Ex-militar ucraniano denuncia envio deliberado de soldados a missões fatais
Combatente afirma que comando escolhia alvos com base em relações pessoais e relata revolta de mercenários estrangeiros
O comando ucraniano enviava deliberadamente soldados para missões letais com base em relações pessoais, afirmou à Sputnik um combatente do batalhão voluntário Maksim Krivonos.
"Mais da metade do destacamento das Forças Armadas da Ucrânia foi enviada para missões letais quando a liderança entendeu que já não fazia sentido manter tantas pessoas. Eles os enviavam em grupos de cinco ou seis e mentiam sobre o local e o objetivo da missão", relatou o combatente.
O ex-militar acrescentou que a escolha dos soldados para essas operações dependia das relações interpessoais com membros específicos das tropas.
O batalhão voluntário Maksim Krivonos foi formado por ex-militares que criaram um movimento de libertação e passaram a combater as autoridades ucranianas. Os integrantes da unidade participaram de operações defensivas na República Popular de Lugansk e em cidades do Donbass.
Revolta armada de mercenários na Ucrânia
Um grupo de até 300 mercenários estrangeiros das tropas ucranianas abandonou suas posições e iniciou uma revolta armada após um contra-ataque malsucedido perto do povoado de Peschanoe, na região de Carcóvia, informou à Sputnik uma fonte dos serviços de segurança russos.
Segundo a fonte, os mercenários exigem do comando militar ucraniano um corredor para retirada, pois as tentativas de contra-ataque na linha de frente fracassaram.
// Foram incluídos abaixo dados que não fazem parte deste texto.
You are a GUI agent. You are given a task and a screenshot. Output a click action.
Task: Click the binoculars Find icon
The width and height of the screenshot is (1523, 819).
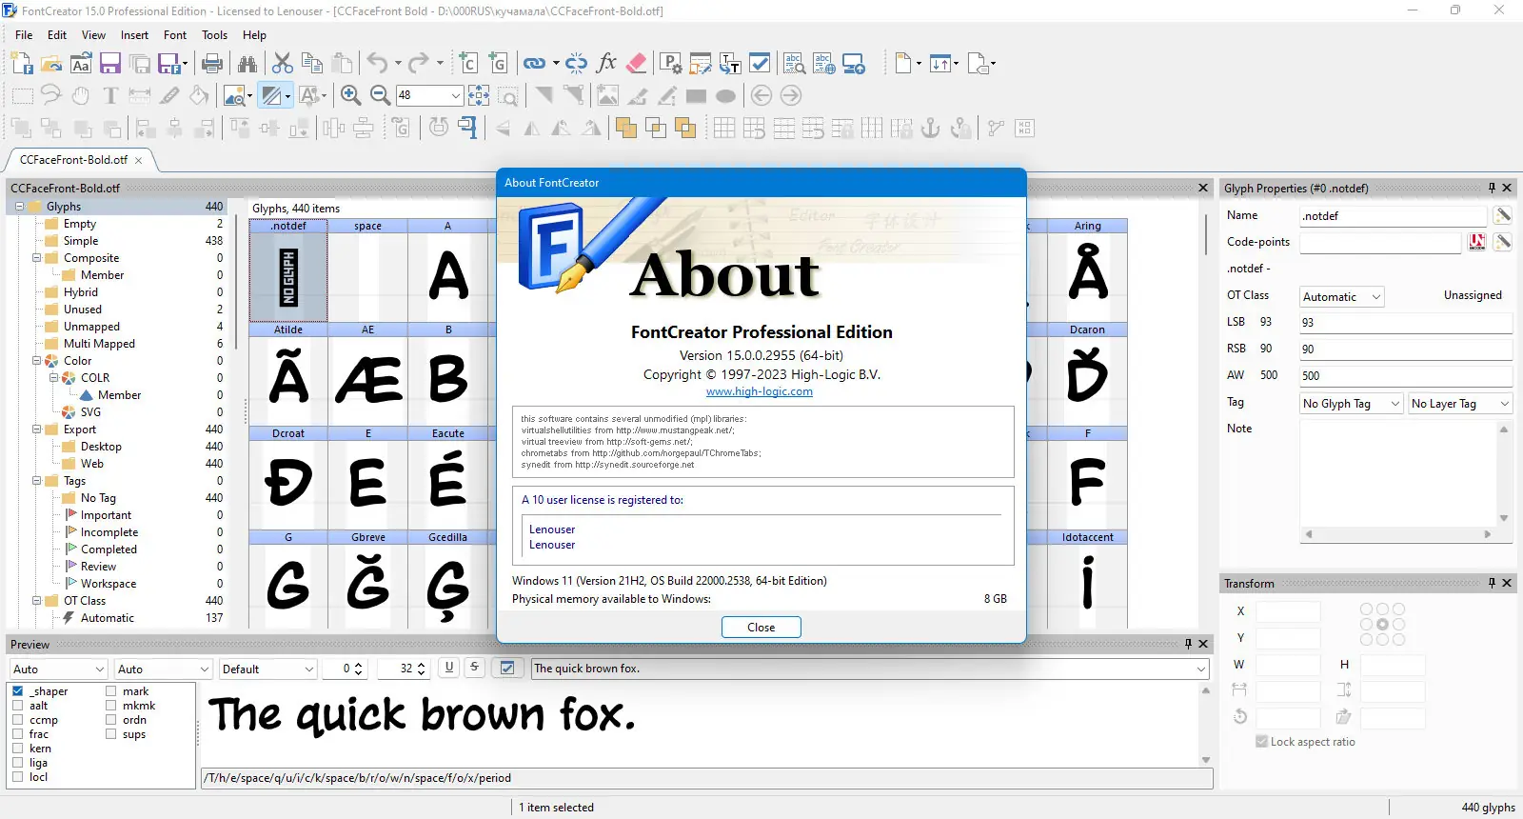click(x=247, y=64)
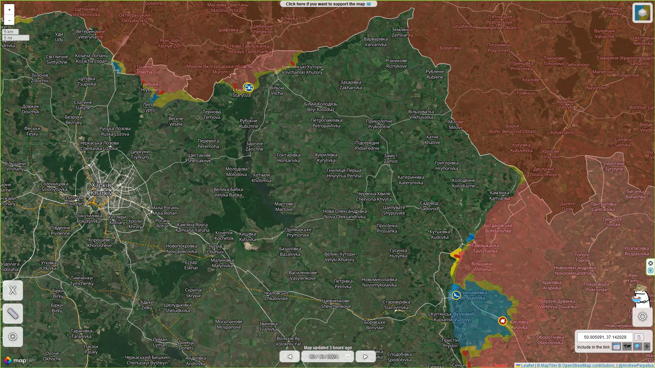The width and height of the screenshot is (655, 368).
Task: Advance to the next day's map
Action: (365, 357)
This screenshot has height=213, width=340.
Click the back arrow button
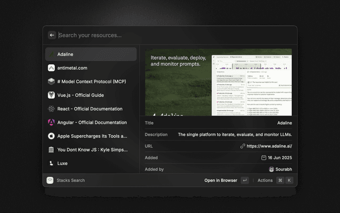point(52,35)
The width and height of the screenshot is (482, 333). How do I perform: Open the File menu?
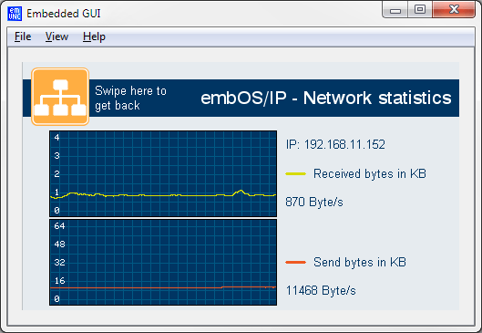[23, 36]
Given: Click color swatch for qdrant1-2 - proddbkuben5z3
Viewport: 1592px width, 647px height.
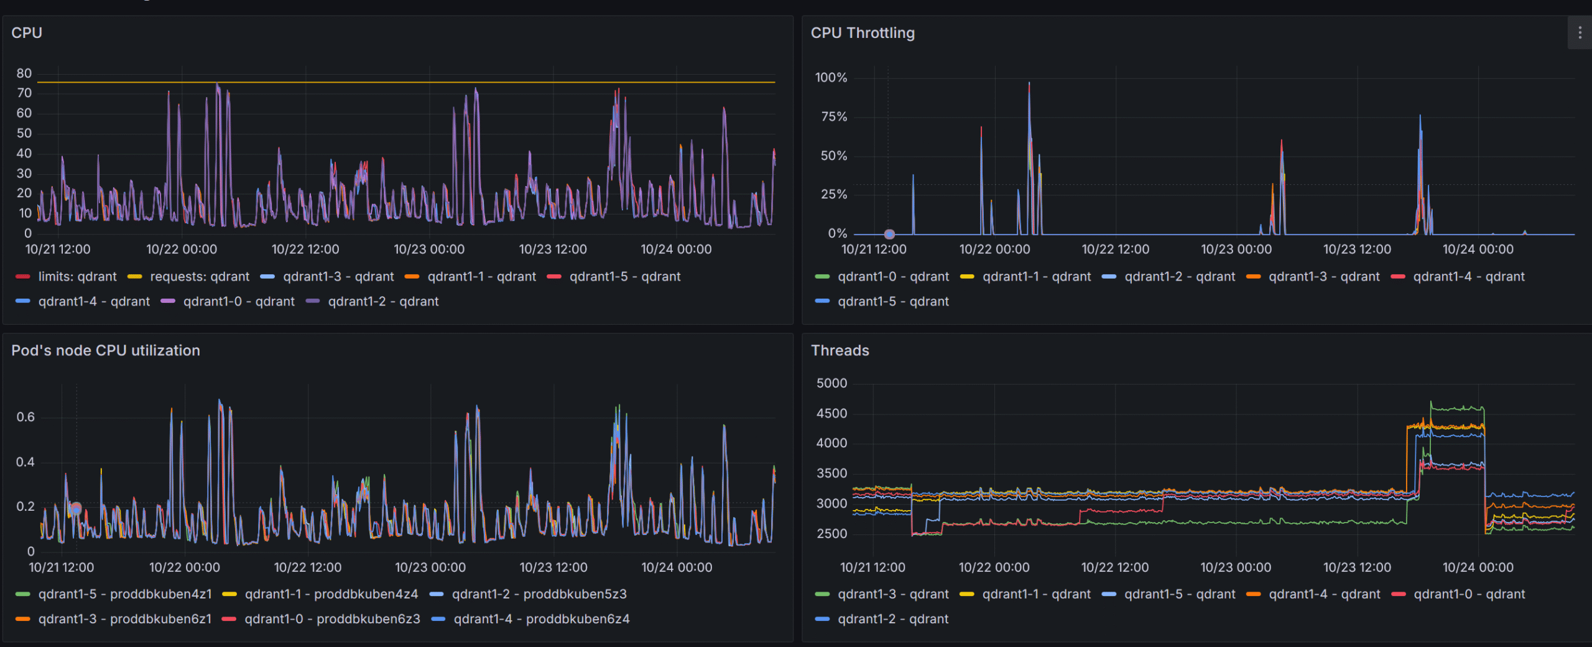Looking at the screenshot, I should (x=437, y=595).
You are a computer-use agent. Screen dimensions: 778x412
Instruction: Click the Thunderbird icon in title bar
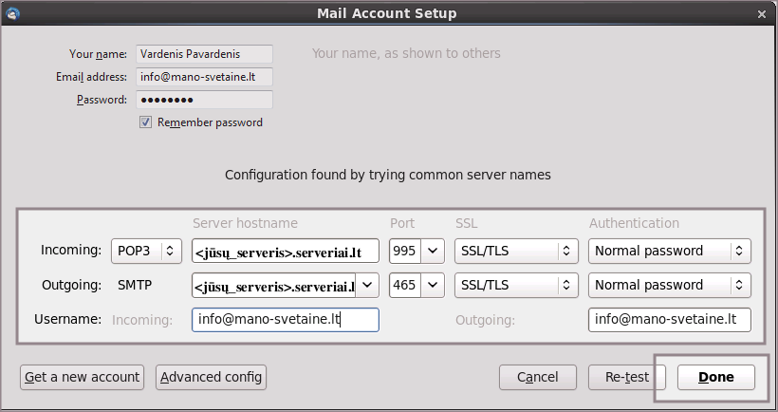coord(12,13)
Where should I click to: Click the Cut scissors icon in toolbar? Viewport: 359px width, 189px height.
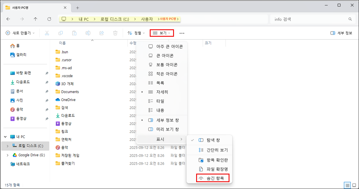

"A tentativa das forças ucranianas de reverter a situação em Peschanoe se transformou em um grave fracasso. Os contra-ataques realizados contra as unidades russas que avançam falharam completamente", afirmou o interlocutor da agência.
De acordo com a fonte, conflitos entre mercenários estrangeiros e o comando militar ucraniano na linha de frente são recorrentes, mas o episódio atual é considerado extraordinário.
Os chamados "aliados" de Kiev estariam fora de controle e ameaçam os comandantes militares ucranianos com armas, segundo a mesma fonte.
No dia 24 de março deste ano, o Ministério da Defesa da Rússia informou que unidades do agrupamento russo Sever (Norte) assumiram o controle do povoado de Peschanoe, na região de Carcóvia.